異なる重みを持つ m 個の要素と、容量 C のビン(容器)が与えられたとき、すべての要素をビンに割り当て、使用するビンの総数を最小限に抑えることを目指します。ここでは、すべての要素の重みがビンの容量以下であると仮定します。

この問題は「ビンパッキング問題」と呼ばれ、NP困難な組合せ最適化問題の一つです。そのため、実用的には近似アルゴリズムを用いて良好な解を高速に求めるアプローチが一般的です。

応用例

  • 複数のディスクへのデータ配置
  • トラックなどコンテナへの積み込み
  • ラジオ・テレビ局の固定長スポット枠への広告詰め込み
  • ジョブスケジューリング

入力: weight[] = {4, 1, 8, 1, 4, 2}
ビン容量 c = 10
出力: 2
すべての要素を収めるには少なくとも2つのビンが必要です。
1つ目のビンは {4, 4, 2}、2つ目のビンは {8, 2} となります。

下界(必要なビン数の最小値の見積もり)

ceil() 関数を使えば、必要な最小ビン数の下界を常に計算できます。下界は次のように表されます。

  • 最小ビン数 >= ceil((総重量) / (ビン容量))
  • 上記の例では、「ceil((4 + 1 + 8 + 2 + 4 + 1) / 10)」= 2 が下界になります。

オンラインアルゴリズム

これらのアルゴリズムは、要素が一度に1つずつ(順序不明で)到着し、次の要素を考慮する前に各要素を必ずどこかのビンに配置しなければならない、という状況に対応するものです。

Next Fit(ネクストフィット)

次の要素を処理する際、直前の要素と同じビンに入るかどうかだけを確認します。入らなかった場合のみ新しいビンを使用します。

// Next Fit アルゴリズムで必要なビン数を計算する C++ プログラム
#include <bits/stdc++.h>
using namespace std;

// Next Fit オンラインアルゴリズムで必要なビン数を返す
int nextFit(int weight1[], int m, int C){
    // 結果(ビン数)と現在のビンの残り容量を初期化
    int res = 0, bin_rem = C;
    // 要素を1つずつ配置する
    for (int i = 0; i < m; i++) {
        // この要素が現在のビンに入らない場合
        if (weight1[i] > bin_rem) {
            res++; // 新しいビンを使用
            bin_rem = C - weight1[i];
        }
        else
            bin_rem -= weight1[i];
    }
    return res;
}

// ドライバプログラム
int main(){
    int weight1[] = { 3, 6, 5, 8, 2, 4, 9 };
    int C = 10;
    int m = sizeof(weight1) / sizeof(weight1[0]);
    cout<< "Number of bins required in Next Fit : "
        <<nextFit(weight1, m, C);
    return 0;
}

出力

Number of bins required in Next Fit : 4

Next Fit は非常にシンプルなアルゴリズムです。m 個の要素を処理するのに O(m) の時間と O(1) の追加メモリしか必要としません。ただし、直前のビンしか考慮しないため、解の品質は他の手法より劣る傾向があります。

First Fit(ファーストフィット)

次の要素を処理する際、既存のビンを先頭から順に走査し、最初に収まるビンに要素を配置します。どの既存ビンにも入らない場合は、新しくビンを作成します。

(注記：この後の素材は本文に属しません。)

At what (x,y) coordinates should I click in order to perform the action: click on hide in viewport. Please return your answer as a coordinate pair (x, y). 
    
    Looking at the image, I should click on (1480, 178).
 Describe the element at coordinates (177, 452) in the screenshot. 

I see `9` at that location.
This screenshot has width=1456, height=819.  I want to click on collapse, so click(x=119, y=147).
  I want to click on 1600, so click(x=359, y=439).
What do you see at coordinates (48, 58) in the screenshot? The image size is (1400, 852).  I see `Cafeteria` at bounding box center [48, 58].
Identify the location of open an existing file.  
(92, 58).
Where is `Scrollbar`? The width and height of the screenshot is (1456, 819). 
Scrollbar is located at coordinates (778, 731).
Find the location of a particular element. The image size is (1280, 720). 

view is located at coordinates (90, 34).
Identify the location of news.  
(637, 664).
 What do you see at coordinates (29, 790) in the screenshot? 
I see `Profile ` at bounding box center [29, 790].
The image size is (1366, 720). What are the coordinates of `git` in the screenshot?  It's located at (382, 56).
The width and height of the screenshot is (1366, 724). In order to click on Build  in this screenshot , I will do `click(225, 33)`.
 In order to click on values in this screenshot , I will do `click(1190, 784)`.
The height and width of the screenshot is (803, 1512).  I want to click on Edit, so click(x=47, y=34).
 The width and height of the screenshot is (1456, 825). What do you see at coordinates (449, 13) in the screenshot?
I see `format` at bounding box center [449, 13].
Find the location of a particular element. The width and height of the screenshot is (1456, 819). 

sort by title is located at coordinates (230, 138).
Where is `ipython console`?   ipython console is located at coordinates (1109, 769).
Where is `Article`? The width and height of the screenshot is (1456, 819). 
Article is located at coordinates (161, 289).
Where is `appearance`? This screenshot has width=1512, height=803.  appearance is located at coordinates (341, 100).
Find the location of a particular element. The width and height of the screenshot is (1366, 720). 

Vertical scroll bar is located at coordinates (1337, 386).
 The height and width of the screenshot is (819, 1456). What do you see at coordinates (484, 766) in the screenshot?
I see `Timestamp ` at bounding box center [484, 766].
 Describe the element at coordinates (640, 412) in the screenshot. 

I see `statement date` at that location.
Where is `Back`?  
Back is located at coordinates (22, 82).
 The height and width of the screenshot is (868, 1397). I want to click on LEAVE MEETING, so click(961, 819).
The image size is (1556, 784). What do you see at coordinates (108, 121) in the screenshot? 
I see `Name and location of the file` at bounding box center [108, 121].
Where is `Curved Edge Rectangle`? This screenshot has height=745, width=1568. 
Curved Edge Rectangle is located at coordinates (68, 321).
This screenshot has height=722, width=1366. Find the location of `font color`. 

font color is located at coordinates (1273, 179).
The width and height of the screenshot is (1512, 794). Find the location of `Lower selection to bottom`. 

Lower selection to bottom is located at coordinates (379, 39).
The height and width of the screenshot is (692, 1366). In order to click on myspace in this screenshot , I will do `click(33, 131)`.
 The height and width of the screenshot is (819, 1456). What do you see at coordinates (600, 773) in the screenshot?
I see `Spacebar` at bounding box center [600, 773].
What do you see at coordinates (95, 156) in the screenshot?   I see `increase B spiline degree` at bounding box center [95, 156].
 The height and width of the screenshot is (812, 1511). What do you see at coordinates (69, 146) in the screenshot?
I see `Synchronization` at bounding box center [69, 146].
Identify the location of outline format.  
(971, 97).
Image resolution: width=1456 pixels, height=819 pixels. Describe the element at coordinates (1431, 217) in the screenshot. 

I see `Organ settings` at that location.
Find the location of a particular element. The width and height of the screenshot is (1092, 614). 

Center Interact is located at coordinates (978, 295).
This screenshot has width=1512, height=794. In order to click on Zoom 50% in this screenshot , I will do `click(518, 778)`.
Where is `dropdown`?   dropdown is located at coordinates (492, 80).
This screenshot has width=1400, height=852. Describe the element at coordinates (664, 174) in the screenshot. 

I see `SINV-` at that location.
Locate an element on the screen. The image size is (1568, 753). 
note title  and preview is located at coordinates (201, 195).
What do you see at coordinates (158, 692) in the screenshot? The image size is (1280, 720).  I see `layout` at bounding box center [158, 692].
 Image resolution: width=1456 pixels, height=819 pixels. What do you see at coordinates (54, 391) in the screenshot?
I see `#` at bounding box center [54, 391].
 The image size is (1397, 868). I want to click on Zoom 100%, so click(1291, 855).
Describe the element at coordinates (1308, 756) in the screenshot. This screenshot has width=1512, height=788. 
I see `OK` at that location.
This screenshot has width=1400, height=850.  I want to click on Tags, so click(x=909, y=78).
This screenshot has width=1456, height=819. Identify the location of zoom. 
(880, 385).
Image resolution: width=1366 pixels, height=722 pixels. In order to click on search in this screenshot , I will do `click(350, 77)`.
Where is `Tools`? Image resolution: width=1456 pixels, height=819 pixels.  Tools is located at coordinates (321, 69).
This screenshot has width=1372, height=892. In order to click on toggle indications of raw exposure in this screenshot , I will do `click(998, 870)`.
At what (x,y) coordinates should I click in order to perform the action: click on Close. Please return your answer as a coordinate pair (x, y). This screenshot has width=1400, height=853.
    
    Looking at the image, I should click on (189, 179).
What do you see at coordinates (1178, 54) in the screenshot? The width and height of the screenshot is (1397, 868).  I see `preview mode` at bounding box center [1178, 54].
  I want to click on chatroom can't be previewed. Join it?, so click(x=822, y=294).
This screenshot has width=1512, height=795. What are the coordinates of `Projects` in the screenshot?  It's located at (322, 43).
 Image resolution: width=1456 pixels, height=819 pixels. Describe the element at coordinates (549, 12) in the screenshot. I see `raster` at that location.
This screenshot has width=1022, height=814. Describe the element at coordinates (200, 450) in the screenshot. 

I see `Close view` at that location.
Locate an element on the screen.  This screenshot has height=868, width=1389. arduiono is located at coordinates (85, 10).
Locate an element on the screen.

// First Fit アルゴリズムで必要なビン数を求める C++ プログラム
#include <bits/stdc++.h>
using namespace std;

// First Fit オンラインアルゴリズムで必要なビン数を返す
int firstFit(int weight1[], int m, int C){
    // 結果(ビン数)を初期化
    int res = 0;
    // 各ビンの残り容量を格納する配列(最大 n 個のビンがあり得る)
    int bin_rem[m];
    // 要素を1つずつ配置する
    for (int i = 0; i < m; i++) {
        // weight1[i] を収容できる最初のビンを探す
        int j;
        for (j = 0; j < res; j++) {
            if (bin_rem[j] >= weight1[i]) {
                bin_rem[j] = bin_rem[j] - weight1[i];
                break;
            }
        }
        // どのビンにも weight1[i] を収容できなかった場合
        if (j == res) {
            bin_rem[res] = C - weight1[i];
            res++;
        }
    }
    return res;
}

// ドライバプログラム
int main(){
    int weight1[] = { 2, 5, 4, 7, 1, 3, 8 };
    int C = 10;
    int m = sizeof(weight1) / sizeof(weight1[0]);
    cout<< "Number of bins required in First Fit : "
        <<firstFit(weight1, m, C);
    return 0;
}

出力

Number of bins required in First Fit : 4

上記の First Fit の実装は O(m²) の時間計算量を持ちますが、自己平衡二分探索木を利用することで O(m log m) 時間で実行できます。

Best Fit(ベストフィット)

この手法の考え方は、次の要素を「最もきつく」収まる場所に配置するというものです。つまり、配置後に残る空き容量が最小になるビンを選びます。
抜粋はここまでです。